Desde hoy, por ‘una vez al día-una hora-un kilómetro-un progenitor’, los niños han vuelto a nuestras vidas vistas desde la ventana (venga, que son las 8 y hay que aplaudir). Niños que, al parecer, están mostrando un comportamiento ejemplar (¡bendita Play Station!) durante la reclusión forzosa. Niños que, según decía Serrat, eran de goma, a quienes les basta con un palo para vivir una aventura y que son capaces de soportar todas las maldades de sus mayores sin convertirse (la mayoría) en asesinos en serie cuando llegan a adultos.
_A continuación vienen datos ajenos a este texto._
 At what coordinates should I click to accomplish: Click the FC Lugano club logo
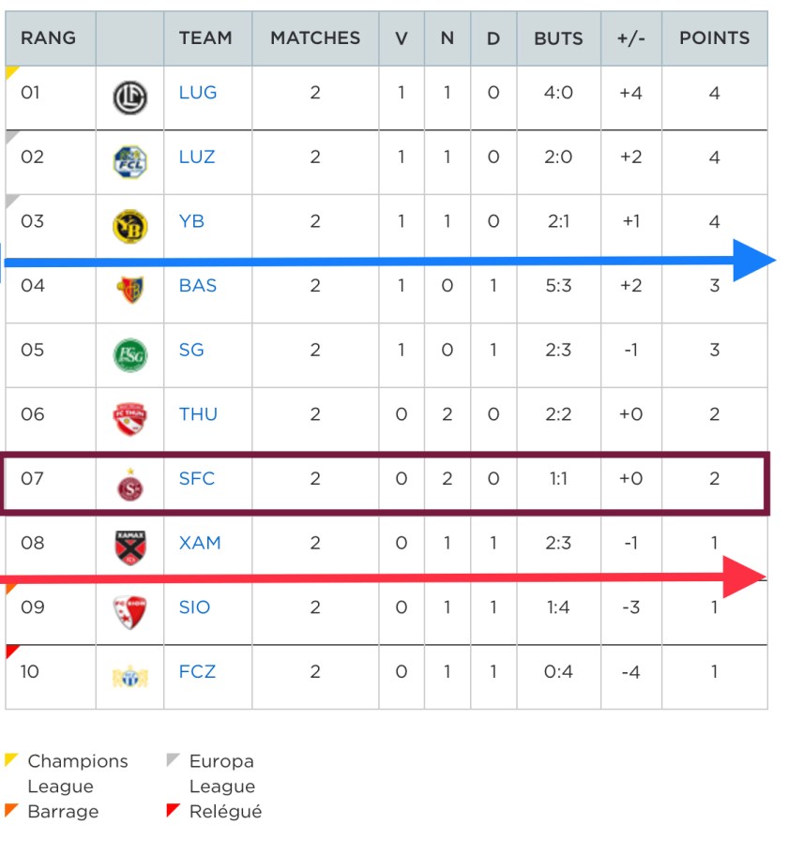click(x=129, y=97)
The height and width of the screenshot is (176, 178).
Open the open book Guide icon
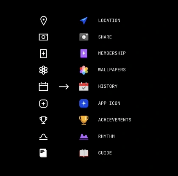(x=84, y=153)
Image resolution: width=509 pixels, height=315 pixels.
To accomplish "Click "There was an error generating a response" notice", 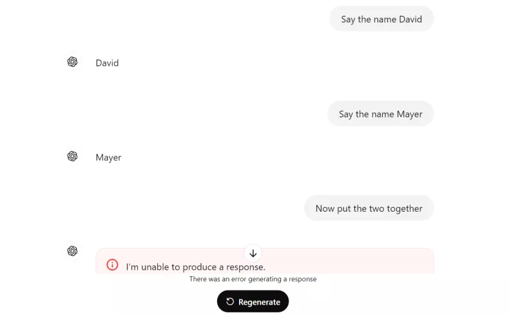I will [x=253, y=279].
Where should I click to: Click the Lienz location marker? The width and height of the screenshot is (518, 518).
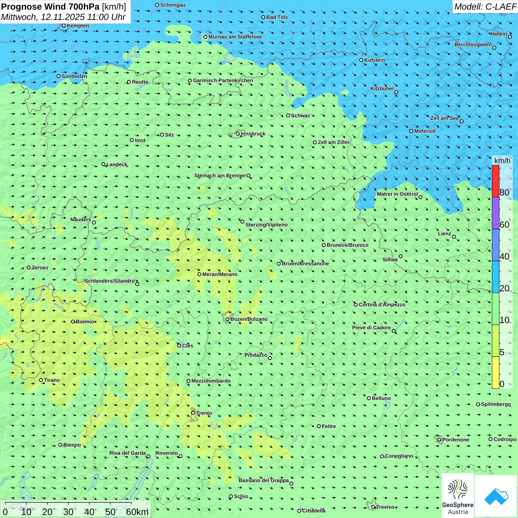pyautogui.click(x=454, y=237)
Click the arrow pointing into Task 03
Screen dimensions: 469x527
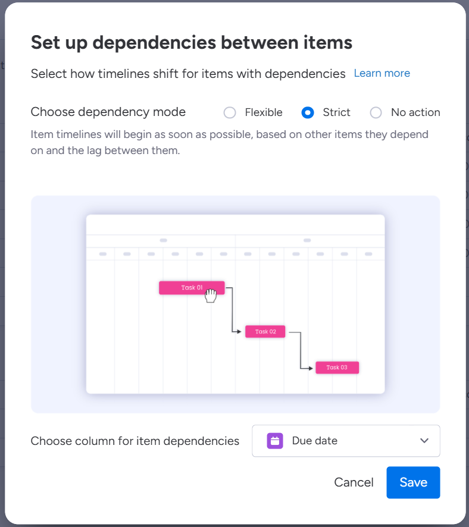coord(310,368)
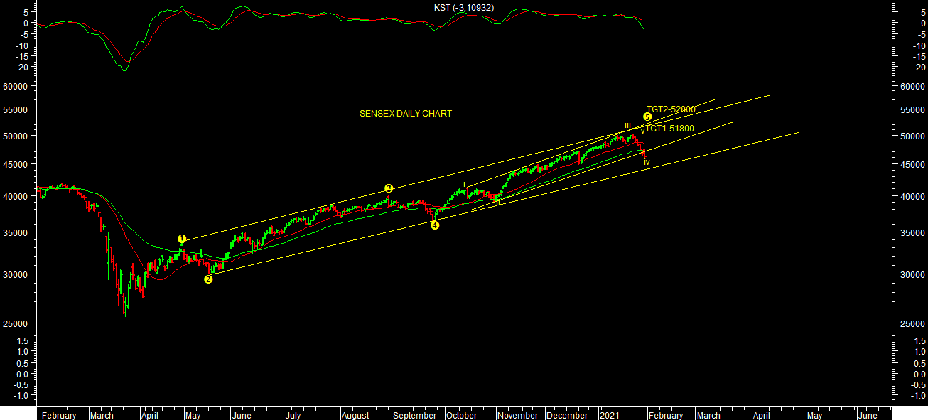Click the wave 5 circle marker
Image resolution: width=928 pixels, height=420 pixels.
coord(647,117)
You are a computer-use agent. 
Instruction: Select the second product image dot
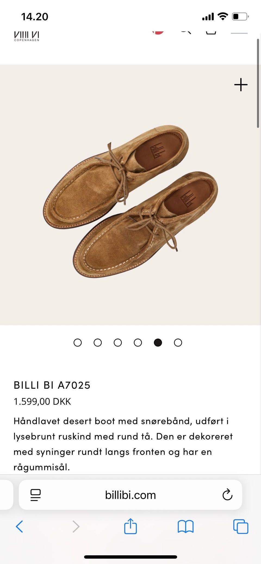point(98,343)
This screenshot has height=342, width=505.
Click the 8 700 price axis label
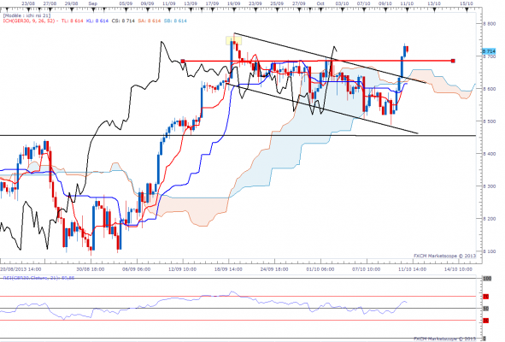(490, 56)
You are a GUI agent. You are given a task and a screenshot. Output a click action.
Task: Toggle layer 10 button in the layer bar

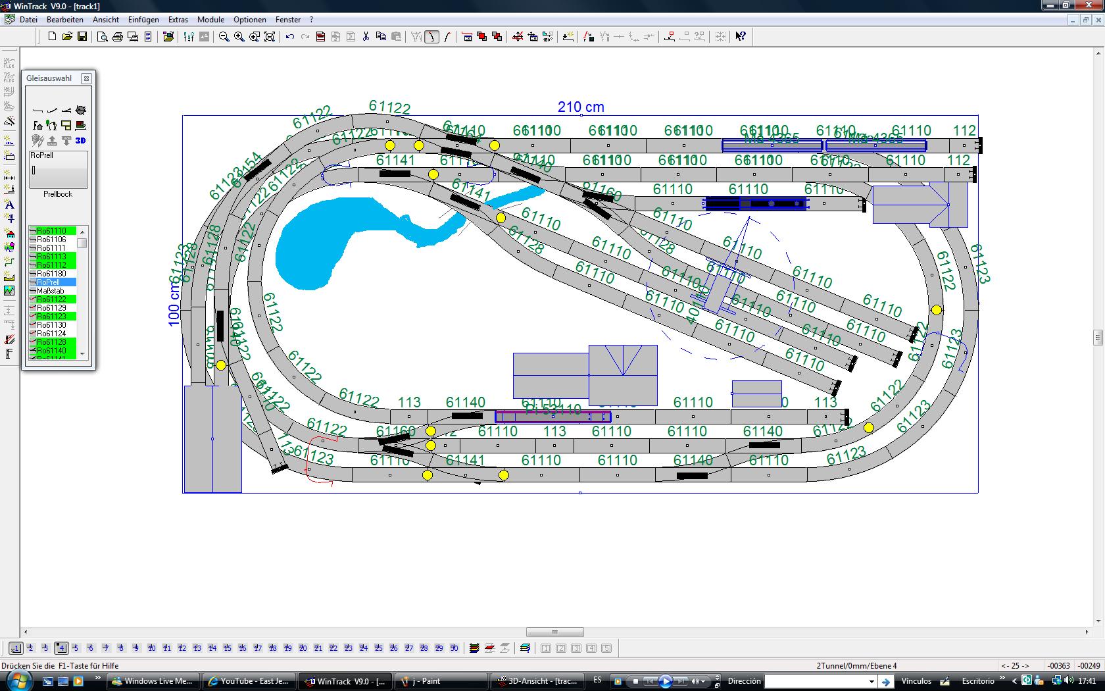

Niños que, me pongo en su pellejo, llegado el momento tendrán todo el derecho a reclamarnos los días robados y mandarnos después a hacer gárgaras (con lejía, como prescribe el doctor Trump) por nuestra ceguera y nuestra estupidez. (Aquí, si quieren, pueden buscar a algún cuñado para discutir sobre la actuación del Gobierno, pero si miran alrededor convendrán en que tampoco hay muchos gerifaltes habilitados para tirar la primera piedra, pues tienen las manos ocupadas en taparse las vergüenzas). Y superado ese evangélico punto, nada mejor que buscar en la misma página del ‘Diccionario de autoridades’ un final para esta gacetilla: “Dejad que los niños se acerquen a mí” (pero no a menos de metro y medio y con mascarilla, no sea que…).